### [Input data]

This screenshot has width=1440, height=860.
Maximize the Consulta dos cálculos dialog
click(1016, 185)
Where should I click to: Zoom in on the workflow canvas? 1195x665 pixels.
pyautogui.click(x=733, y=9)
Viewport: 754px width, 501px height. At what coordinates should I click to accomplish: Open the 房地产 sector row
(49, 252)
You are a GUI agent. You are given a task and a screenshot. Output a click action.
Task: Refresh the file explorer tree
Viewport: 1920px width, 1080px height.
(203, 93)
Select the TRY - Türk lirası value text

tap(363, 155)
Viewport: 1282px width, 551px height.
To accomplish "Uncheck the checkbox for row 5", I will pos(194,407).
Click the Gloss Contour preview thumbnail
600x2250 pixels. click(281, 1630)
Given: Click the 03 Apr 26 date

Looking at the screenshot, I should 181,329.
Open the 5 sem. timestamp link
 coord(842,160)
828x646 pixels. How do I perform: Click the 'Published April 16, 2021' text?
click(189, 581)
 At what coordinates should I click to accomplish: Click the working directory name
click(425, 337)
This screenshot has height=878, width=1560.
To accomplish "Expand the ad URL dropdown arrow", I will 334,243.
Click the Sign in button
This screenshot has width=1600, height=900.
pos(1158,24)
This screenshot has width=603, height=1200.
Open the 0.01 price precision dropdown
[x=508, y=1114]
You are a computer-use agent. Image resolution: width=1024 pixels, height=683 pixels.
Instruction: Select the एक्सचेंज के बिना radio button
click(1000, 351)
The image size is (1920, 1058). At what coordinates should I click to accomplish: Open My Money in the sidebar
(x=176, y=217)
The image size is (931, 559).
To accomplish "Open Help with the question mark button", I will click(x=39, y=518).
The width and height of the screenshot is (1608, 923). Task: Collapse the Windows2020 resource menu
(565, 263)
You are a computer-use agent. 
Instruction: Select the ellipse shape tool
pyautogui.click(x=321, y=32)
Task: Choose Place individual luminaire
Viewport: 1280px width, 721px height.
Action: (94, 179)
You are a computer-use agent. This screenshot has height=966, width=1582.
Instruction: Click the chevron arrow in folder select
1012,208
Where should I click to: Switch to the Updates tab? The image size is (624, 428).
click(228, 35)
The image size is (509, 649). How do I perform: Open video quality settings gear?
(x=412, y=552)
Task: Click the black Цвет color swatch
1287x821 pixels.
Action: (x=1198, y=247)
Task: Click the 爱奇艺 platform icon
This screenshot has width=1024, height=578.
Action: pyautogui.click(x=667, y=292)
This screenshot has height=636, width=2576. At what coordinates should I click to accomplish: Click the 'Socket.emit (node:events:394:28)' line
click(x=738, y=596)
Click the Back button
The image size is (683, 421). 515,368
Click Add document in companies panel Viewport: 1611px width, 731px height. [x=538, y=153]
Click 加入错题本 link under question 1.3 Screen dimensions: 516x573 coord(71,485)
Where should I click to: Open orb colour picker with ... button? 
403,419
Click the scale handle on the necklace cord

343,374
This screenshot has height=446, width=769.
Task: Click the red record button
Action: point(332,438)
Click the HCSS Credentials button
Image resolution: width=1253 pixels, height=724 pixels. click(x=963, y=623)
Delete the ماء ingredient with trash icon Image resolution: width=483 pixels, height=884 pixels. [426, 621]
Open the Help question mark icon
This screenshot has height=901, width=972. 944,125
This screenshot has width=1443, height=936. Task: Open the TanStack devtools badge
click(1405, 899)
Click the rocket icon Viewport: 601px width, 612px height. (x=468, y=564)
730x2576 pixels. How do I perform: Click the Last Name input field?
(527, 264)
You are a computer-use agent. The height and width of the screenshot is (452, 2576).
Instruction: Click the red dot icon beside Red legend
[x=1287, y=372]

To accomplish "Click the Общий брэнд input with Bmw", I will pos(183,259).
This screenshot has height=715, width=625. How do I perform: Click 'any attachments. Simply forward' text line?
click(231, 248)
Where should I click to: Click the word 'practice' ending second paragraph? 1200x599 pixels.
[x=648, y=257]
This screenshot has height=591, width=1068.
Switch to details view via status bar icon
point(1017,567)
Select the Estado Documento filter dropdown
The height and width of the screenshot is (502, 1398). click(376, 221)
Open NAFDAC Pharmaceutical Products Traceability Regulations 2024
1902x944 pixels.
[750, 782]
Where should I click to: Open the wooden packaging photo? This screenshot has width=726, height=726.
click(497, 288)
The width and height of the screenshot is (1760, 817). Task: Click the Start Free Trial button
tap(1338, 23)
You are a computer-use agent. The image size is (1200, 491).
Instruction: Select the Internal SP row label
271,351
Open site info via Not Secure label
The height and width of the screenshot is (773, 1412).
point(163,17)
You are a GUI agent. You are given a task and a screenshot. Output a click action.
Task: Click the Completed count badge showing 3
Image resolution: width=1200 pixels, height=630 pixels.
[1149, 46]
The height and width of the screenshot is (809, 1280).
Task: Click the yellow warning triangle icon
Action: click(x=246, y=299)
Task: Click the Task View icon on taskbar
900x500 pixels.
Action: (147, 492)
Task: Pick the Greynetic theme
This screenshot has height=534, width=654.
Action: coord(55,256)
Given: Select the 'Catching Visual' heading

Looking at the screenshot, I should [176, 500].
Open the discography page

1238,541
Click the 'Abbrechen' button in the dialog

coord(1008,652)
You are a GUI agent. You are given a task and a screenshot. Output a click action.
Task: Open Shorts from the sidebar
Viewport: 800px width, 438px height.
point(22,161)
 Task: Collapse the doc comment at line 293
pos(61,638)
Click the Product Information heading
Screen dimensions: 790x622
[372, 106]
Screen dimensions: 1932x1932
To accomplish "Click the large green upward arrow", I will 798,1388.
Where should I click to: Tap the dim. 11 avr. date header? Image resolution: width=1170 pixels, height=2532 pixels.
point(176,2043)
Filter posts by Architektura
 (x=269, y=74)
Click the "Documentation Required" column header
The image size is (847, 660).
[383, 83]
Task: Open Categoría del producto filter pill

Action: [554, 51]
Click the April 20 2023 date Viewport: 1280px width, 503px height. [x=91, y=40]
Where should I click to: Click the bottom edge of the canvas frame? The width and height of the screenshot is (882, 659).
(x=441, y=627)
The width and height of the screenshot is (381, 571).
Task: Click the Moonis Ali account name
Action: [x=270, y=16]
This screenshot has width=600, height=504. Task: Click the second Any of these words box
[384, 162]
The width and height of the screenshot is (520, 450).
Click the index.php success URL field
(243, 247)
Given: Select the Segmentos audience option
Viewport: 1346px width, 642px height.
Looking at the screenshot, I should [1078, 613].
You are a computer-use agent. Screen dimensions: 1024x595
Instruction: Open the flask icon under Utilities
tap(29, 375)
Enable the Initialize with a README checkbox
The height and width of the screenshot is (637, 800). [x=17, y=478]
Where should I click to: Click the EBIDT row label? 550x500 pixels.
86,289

### [Activity]
The entire listing above, every line of it, should be copied out exactly.

### [Answer section]
This screenshot has width=1440, height=860.
Maximize the Consulta dos cálculos dialog
click(1016, 185)
Where should I click to: Zoom in on the workflow canvas? 1195x665 pixels.
pyautogui.click(x=733, y=9)
Viewport: 754px width, 501px height. At what coordinates should I click to accomplish: Open the 房地产 sector row
(49, 252)
You are a GUI agent. You are given a task and a screenshot. Output a click action.
Task: Refresh the file explorer tree
Viewport: 1920px width, 1080px height.
(203, 93)
Select the TRY - Türk lirası value text

tap(363, 155)
Viewport: 1282px width, 551px height.
To accomplish "Uncheck the checkbox for row 5", I will pos(194,407).
Click the Gloss Contour preview thumbnail
600x2250 pixels. click(281, 1630)
Given: Click the 03 Apr 26 date

Looking at the screenshot, I should 181,329.
Open the 5 sem. timestamp link
 coord(842,160)
828x646 pixels. How do I perform: Click the 'Published April 16, 2021' text?
click(189, 581)
 At what coordinates should I click to accomplish: Click the working directory name
click(425, 337)
This screenshot has height=878, width=1560.
To accomplish "Expand the ad URL dropdown arrow", I will 334,243.
Click the Sign in button
This screenshot has width=1600, height=900.
pos(1158,24)
This screenshot has width=603, height=1200.
Open the 0.01 price precision dropdown
[x=508, y=1114]
You are a computer-use agent. Image resolution: width=1024 pixels, height=683 pixels.
Instruction: Select the एक्सचेंज के बिना radio button
click(1000, 351)
The image size is (1920, 1058). At what coordinates should I click to accomplish: Open My Money in the sidebar
(x=176, y=217)
The image size is (931, 559).
To accomplish "Open Help with the question mark button", I will click(x=39, y=518).
The width and height of the screenshot is (1608, 923). Task: Collapse the Windows2020 resource menu
(565, 263)
You are a computer-use agent. 
Instruction: Select the ellipse shape tool
pyautogui.click(x=321, y=32)
Task: Choose Place individual luminaire
Viewport: 1280px width, 721px height.
Action: (94, 179)
You are a computer-use agent. This screenshot has height=966, width=1582.
Instruction: Click the chevron arrow in folder select
1012,208
Where should I click to: Switch to the Updates tab? The image size is (624, 428).
click(228, 35)
The image size is (509, 649). How do I perform: Open video quality settings gear?
(x=412, y=552)
Task: Click the black Цвет color swatch
1287x821 pixels.
Action: (x=1198, y=247)
Task: Click the 爱奇艺 platform icon
This screenshot has width=1024, height=578.
Action: pyautogui.click(x=667, y=292)
This screenshot has height=636, width=2576. At what coordinates should I click to accomplish: Click the 'Socket.emit (node:events:394:28)' line
click(x=738, y=596)
Click the Back button
The image size is (683, 421). 515,368
Click Add document in companies panel Viewport: 1611px width, 731px height. [x=538, y=153]
Click 加入错题本 link under question 1.3 Screen dimensions: 516x573 coord(71,485)
Where should I click to: Open orb colour picker with ... button? 
403,419
Click the scale handle on the necklace cord

343,374
This screenshot has height=446, width=769.
Task: Click the red record button
Action: point(332,438)
Click the HCSS Credentials button
Image resolution: width=1253 pixels, height=724 pixels. click(x=963, y=623)
Delete the ماء ingredient with trash icon Image resolution: width=483 pixels, height=884 pixels. [426, 621]
Open the Help question mark icon
This screenshot has height=901, width=972. 944,125
This screenshot has width=1443, height=936. Task: Open the TanStack devtools badge
click(1405, 899)
Click the rocket icon Viewport: 601px width, 612px height. (x=468, y=564)
730x2576 pixels. How do I perform: Click the Last Name input field?
(527, 264)
You are a computer-use agent. The height and width of the screenshot is (452, 2576).
Instruction: Click the red dot icon beside Red legend
[x=1287, y=372]

To accomplish "Click the Общий брэнд input with Bmw", I will pos(183,259).
This screenshot has height=715, width=625. How do I perform: Click 'any attachments. Simply forward' text line?
click(231, 248)
Where should I click to: Click the word 'practice' ending second paragraph? 1200x599 pixels.
[x=648, y=257]
This screenshot has height=591, width=1068.
Switch to details view via status bar icon
point(1017,567)
Select the Estado Documento filter dropdown
The height and width of the screenshot is (502, 1398). click(376, 221)
Open NAFDAC Pharmaceutical Products Traceability Regulations 2024
1902x944 pixels.
[750, 782]
Where should I click to: Open the wooden packaging photo? This screenshot has width=726, height=726.
click(497, 288)
The width and height of the screenshot is (1760, 817). Task: Click the Start Free Trial button
tap(1338, 23)
You are a computer-use agent. The image size is (1200, 491).
Instruction: Select the Internal SP row label
271,351
Open site info via Not Secure label
The height and width of the screenshot is (773, 1412).
point(163,17)
You are a GUI agent. You are given a task and a screenshot. Output a click action.
Task: Click the Completed count badge showing 3
Image resolution: width=1200 pixels, height=630 pixels.
[1149, 46]
The height and width of the screenshot is (809, 1280).
Task: Click the yellow warning triangle icon
Action: click(x=246, y=299)
Task: Click the Task View icon on taskbar
900x500 pixels.
Action: (147, 492)
Task: Pick the Greynetic theme
This screenshot has height=534, width=654.
Action: coord(55,256)
Given: Select the 'Catching Visual' heading

Looking at the screenshot, I should [176, 500].
Open the discography page

1238,541
Click the 'Abbrechen' button in the dialog

coord(1008,652)
You are a GUI agent. You are given a task and a screenshot. Output a click action.
Task: Open Shorts from the sidebar
Viewport: 800px width, 438px height.
point(22,161)
 Task: Collapse the doc comment at line 293
pos(61,638)
Click the Product Information heading
Screen dimensions: 790x622
[372, 106]
Screen dimensions: 1932x1932
To accomplish "Click the large green upward arrow", I will 798,1388.
Where should I click to: Tap the dim. 11 avr. date header? Image resolution: width=1170 pixels, height=2532 pixels.
point(176,2043)
Filter posts by Architektura
 (x=269, y=74)
Click the "Documentation Required" column header
The image size is (847, 660).
[383, 83]
Task: Open Categoría del producto filter pill

Action: [554, 51]
Click the April 20 2023 date Viewport: 1280px width, 503px height. [x=91, y=40]
Where should I click to: Click the bottom edge of the canvas frame? The width and height of the screenshot is (882, 659).
(x=441, y=627)
The width and height of the screenshot is (381, 571).
Task: Click the Moonis Ali account name
Action: [x=270, y=16]
This screenshot has width=600, height=504. Task: Click the second Any of these words box
[384, 162]
The width and height of the screenshot is (520, 450).
Click the index.php success URL field
(243, 247)
Given: Select the Segmentos audience option
Viewport: 1346px width, 642px height.
Looking at the screenshot, I should [1078, 613].
You are a computer-use agent. Screen dimensions: 1024x595
Instruction: Open the flask icon under Utilities
tap(29, 375)
Enable the Initialize with a README checkbox
The height and width of the screenshot is (637, 800). [x=17, y=478]
Where should I click to: Click the EBIDT row label? 550x500 pixels.
86,289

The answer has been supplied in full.